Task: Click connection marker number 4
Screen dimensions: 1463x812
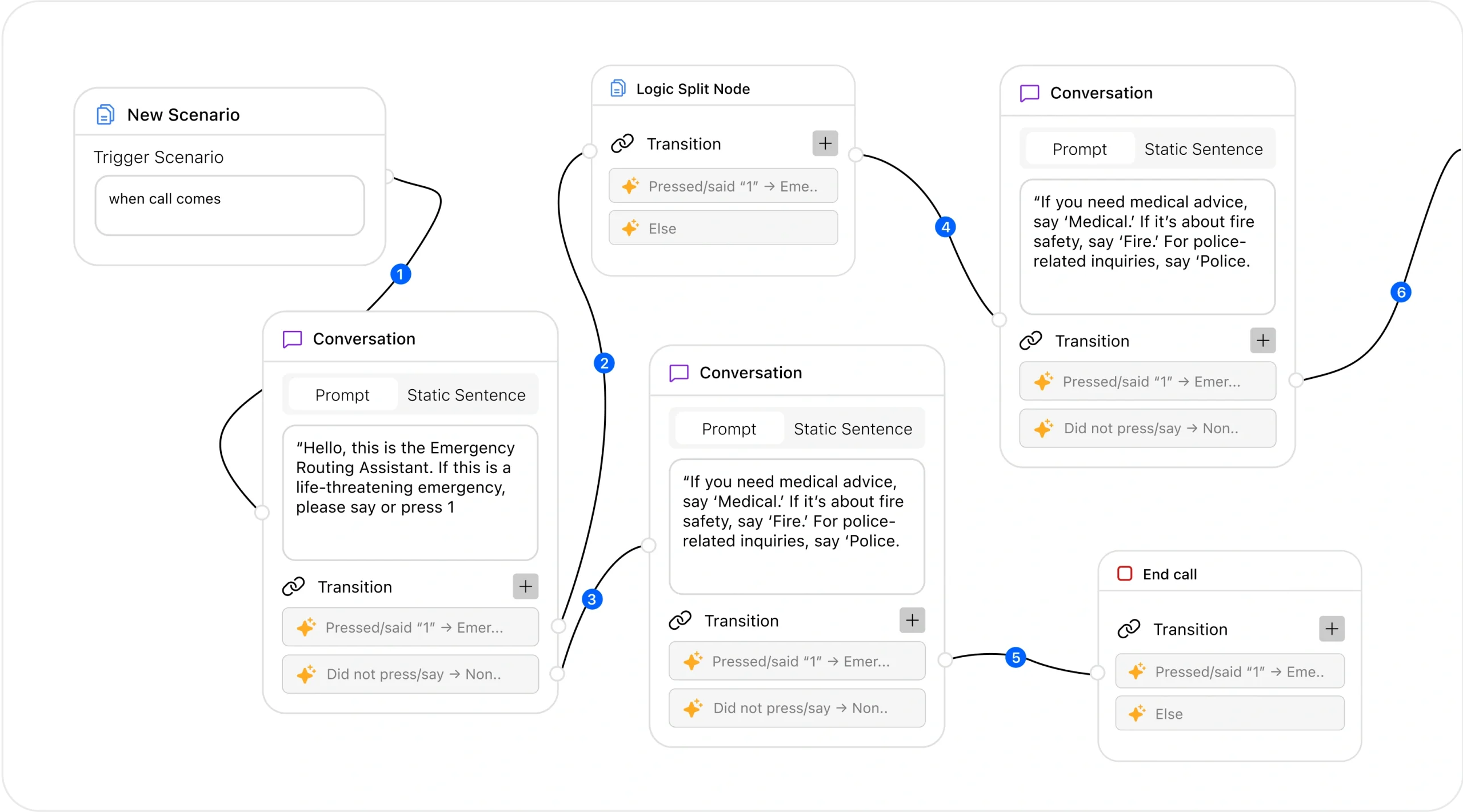Action: 946,227
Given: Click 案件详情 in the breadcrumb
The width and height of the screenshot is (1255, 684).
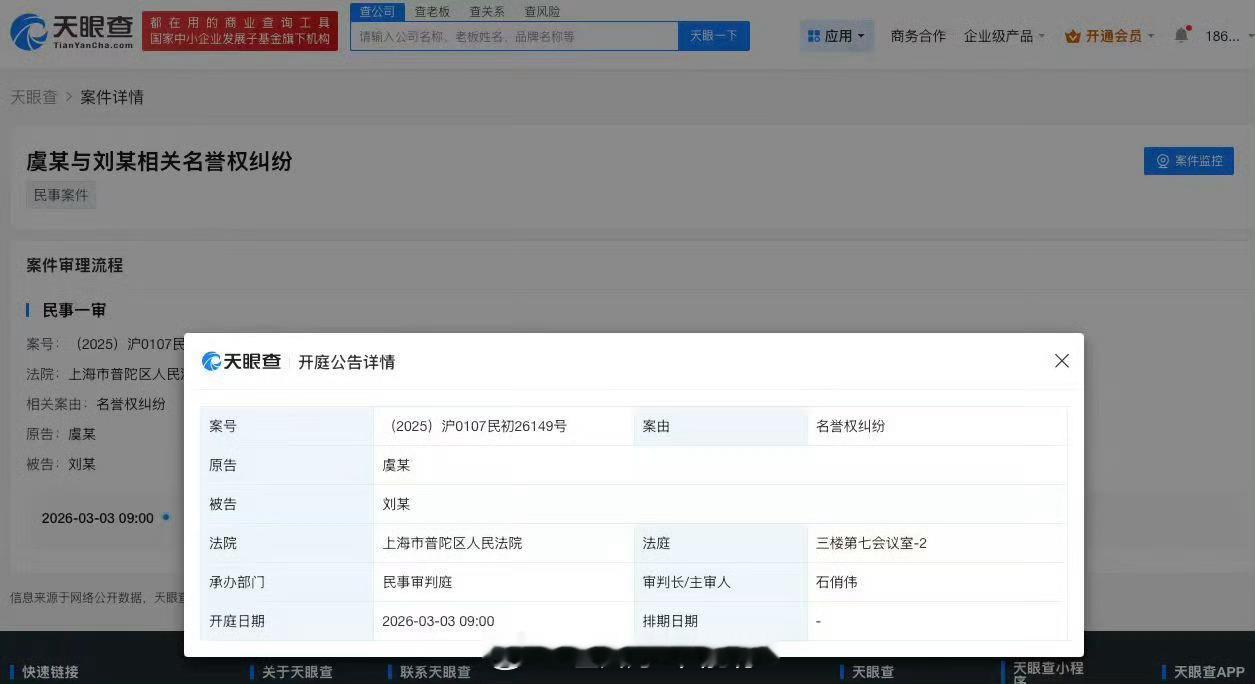Looking at the screenshot, I should point(111,97).
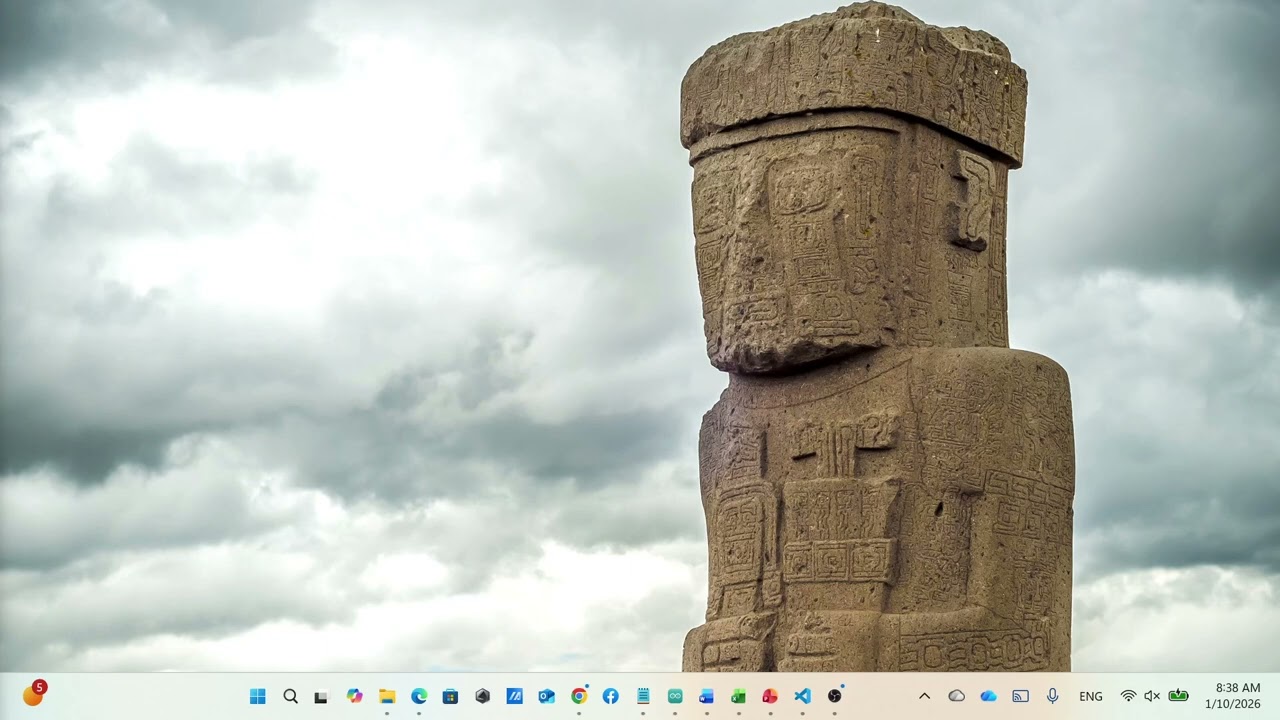The height and width of the screenshot is (720, 1280).
Task: Switch to Google Chrome
Action: [x=579, y=696]
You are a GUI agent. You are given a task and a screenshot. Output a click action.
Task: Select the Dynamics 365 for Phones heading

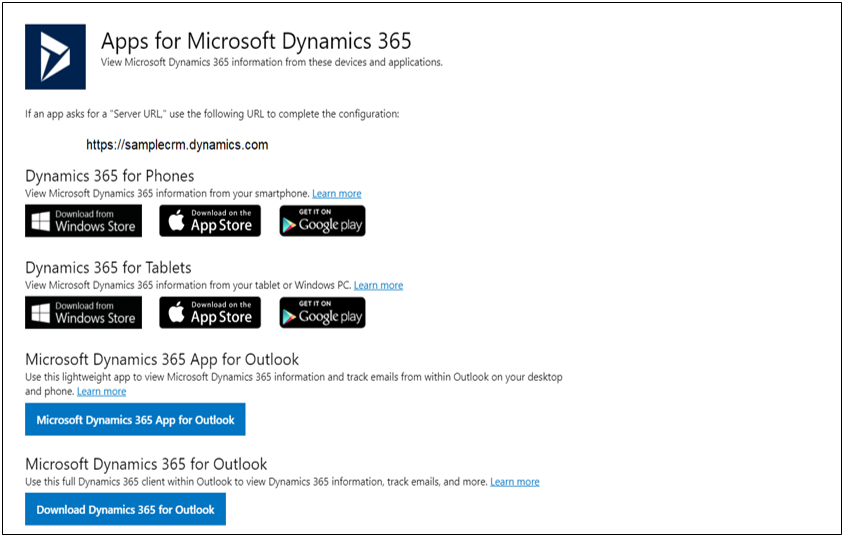point(109,176)
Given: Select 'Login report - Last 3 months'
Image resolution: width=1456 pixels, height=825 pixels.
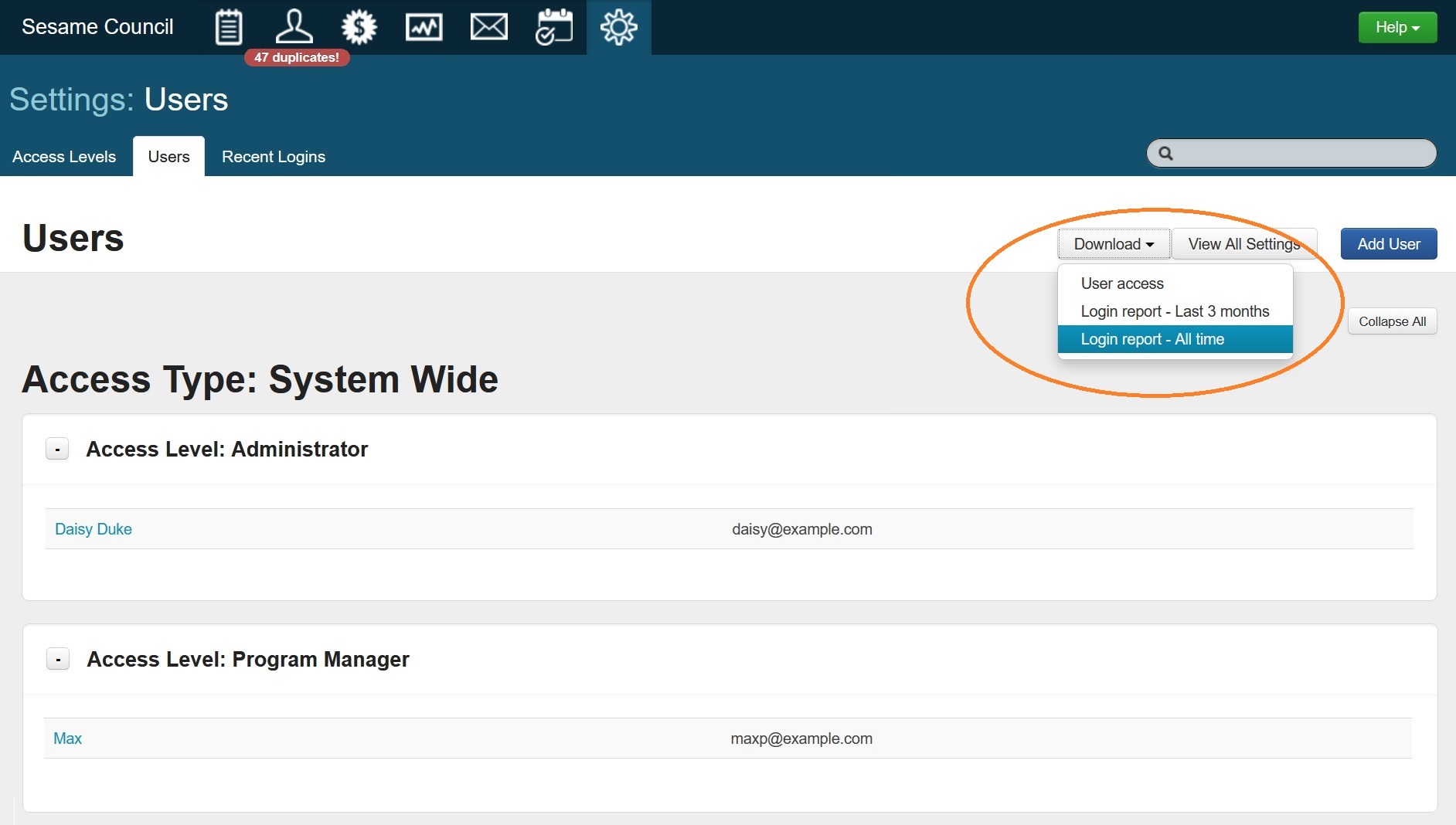Looking at the screenshot, I should click(1175, 311).
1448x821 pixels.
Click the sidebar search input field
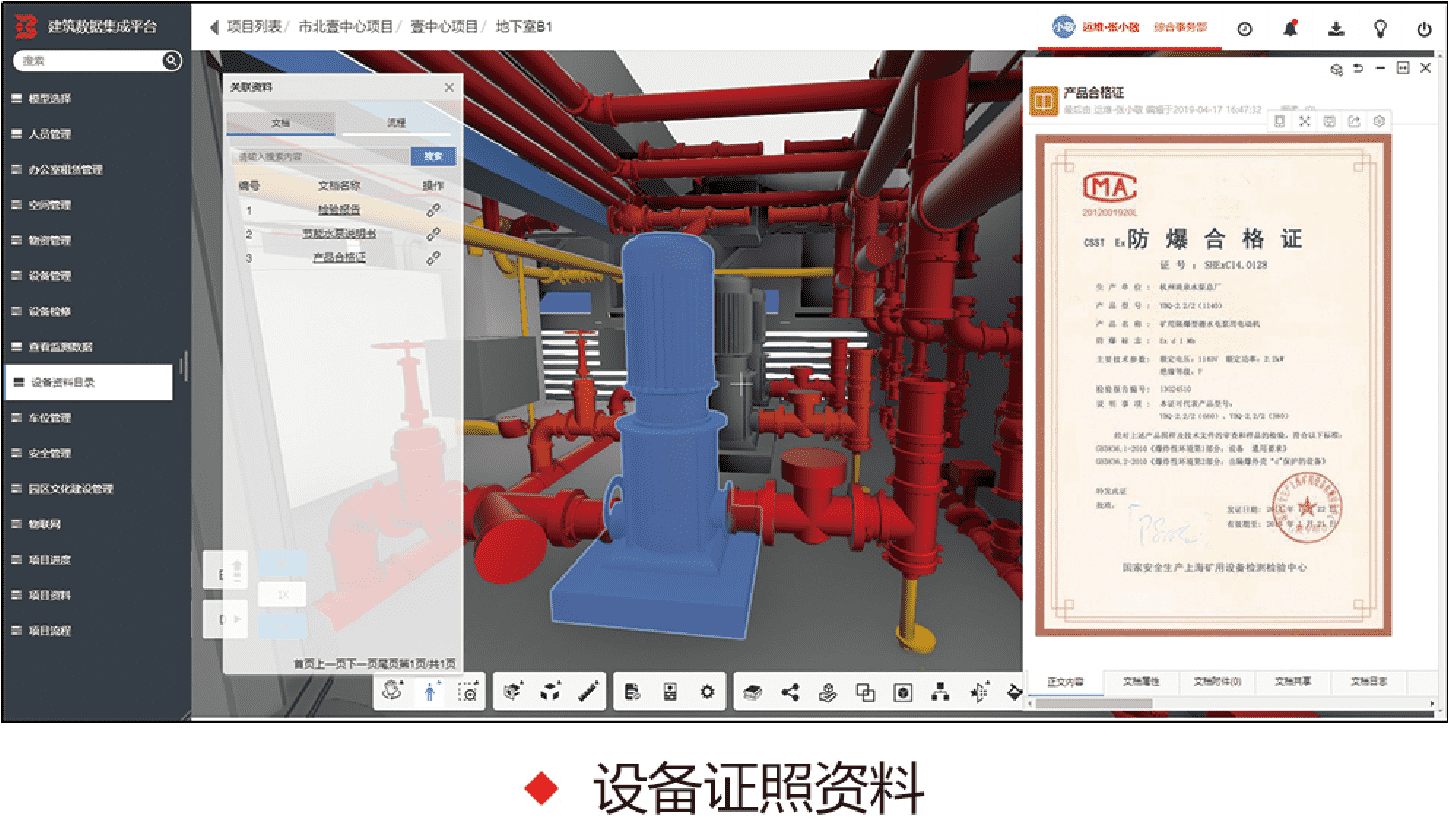88,61
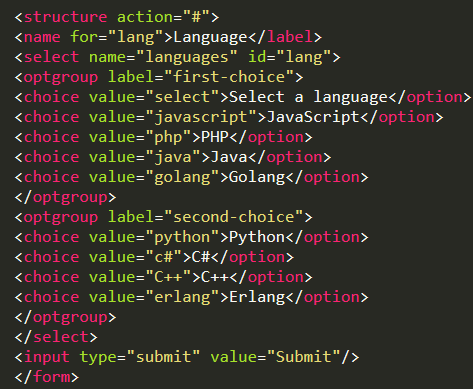The height and width of the screenshot is (389, 473).
Task: Click the id="lang" attribute value
Action: 304,57
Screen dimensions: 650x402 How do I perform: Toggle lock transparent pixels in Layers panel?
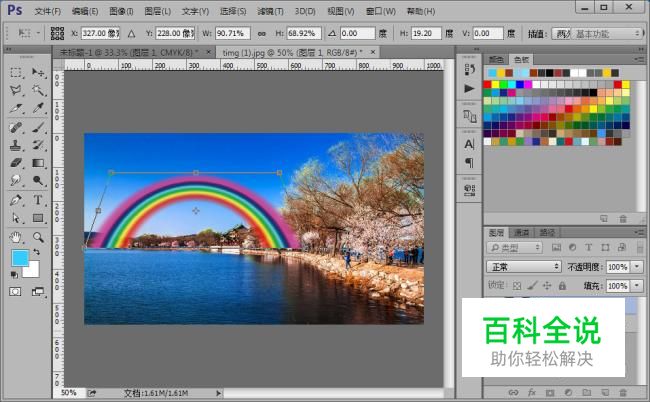click(x=516, y=286)
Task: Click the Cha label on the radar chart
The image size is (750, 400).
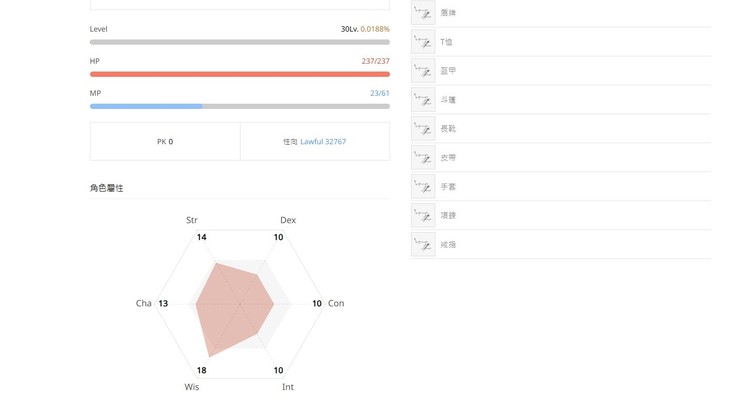Action: coord(144,303)
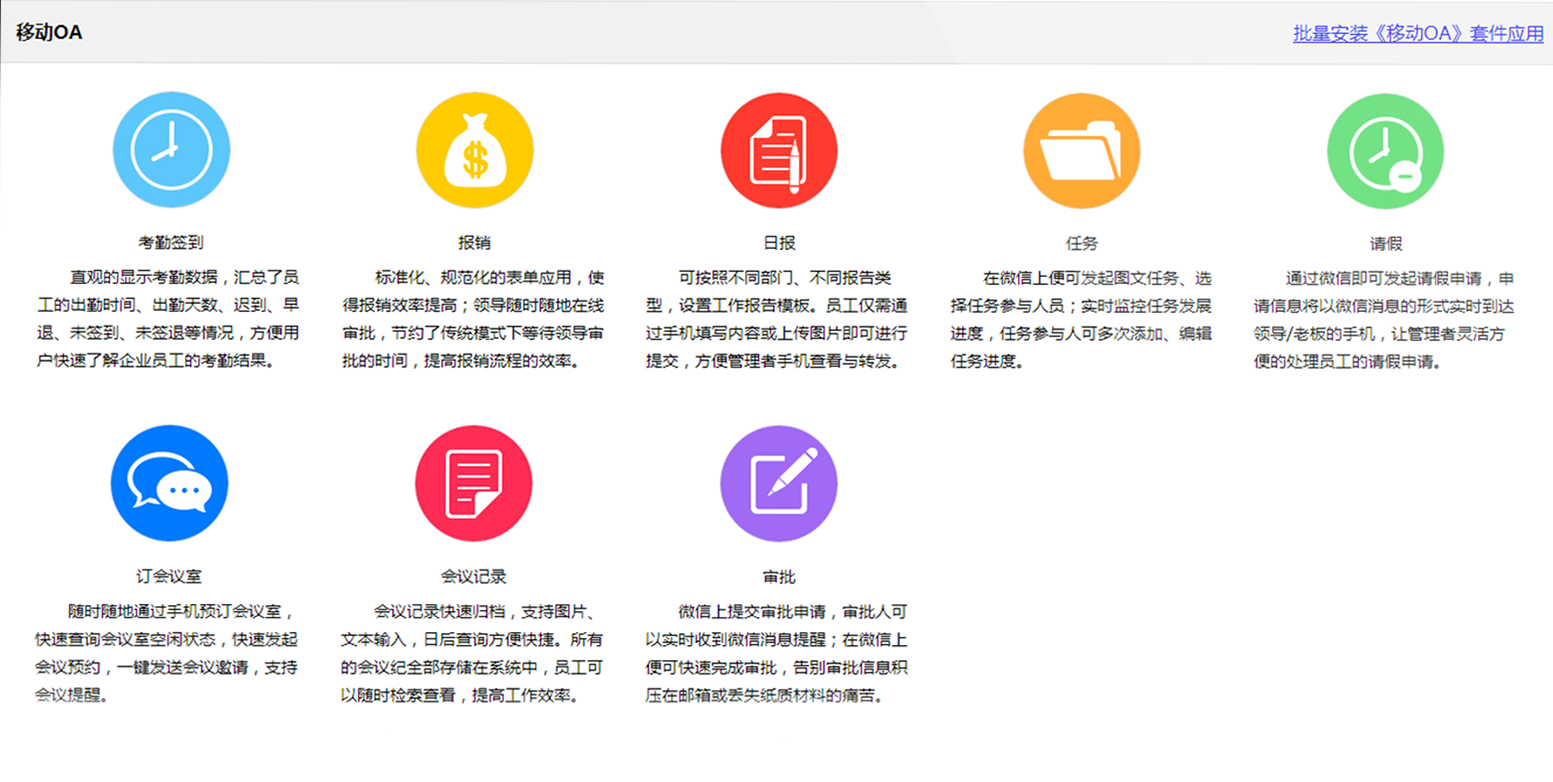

◆ ◆ ◆ ◆ ◆ ◆ ◆

● Assigned task
Skip every picture, and restate word for word only the lines above from the line containing "The width and" to the line containing "1448x821 pixels.", both of them included.

● Solution to the problem
The width and height of the screenshot is (1255, 684).
Looking at the screenshot, I should point(111,97).
The height and width of the screenshot is (720, 1280).
Task: Switch to Google Chrome
Action: [x=579, y=696]
You are a GUI agent. You are given a task and a screenshot. Output a click action.
Task: Select the Dynamics 365 for Phones heading

point(109,176)
Given: Select 'Login report - Last 3 months'
Image resolution: width=1456 pixels, height=825 pixels.
Looking at the screenshot, I should click(1175, 311).
1448x821 pixels.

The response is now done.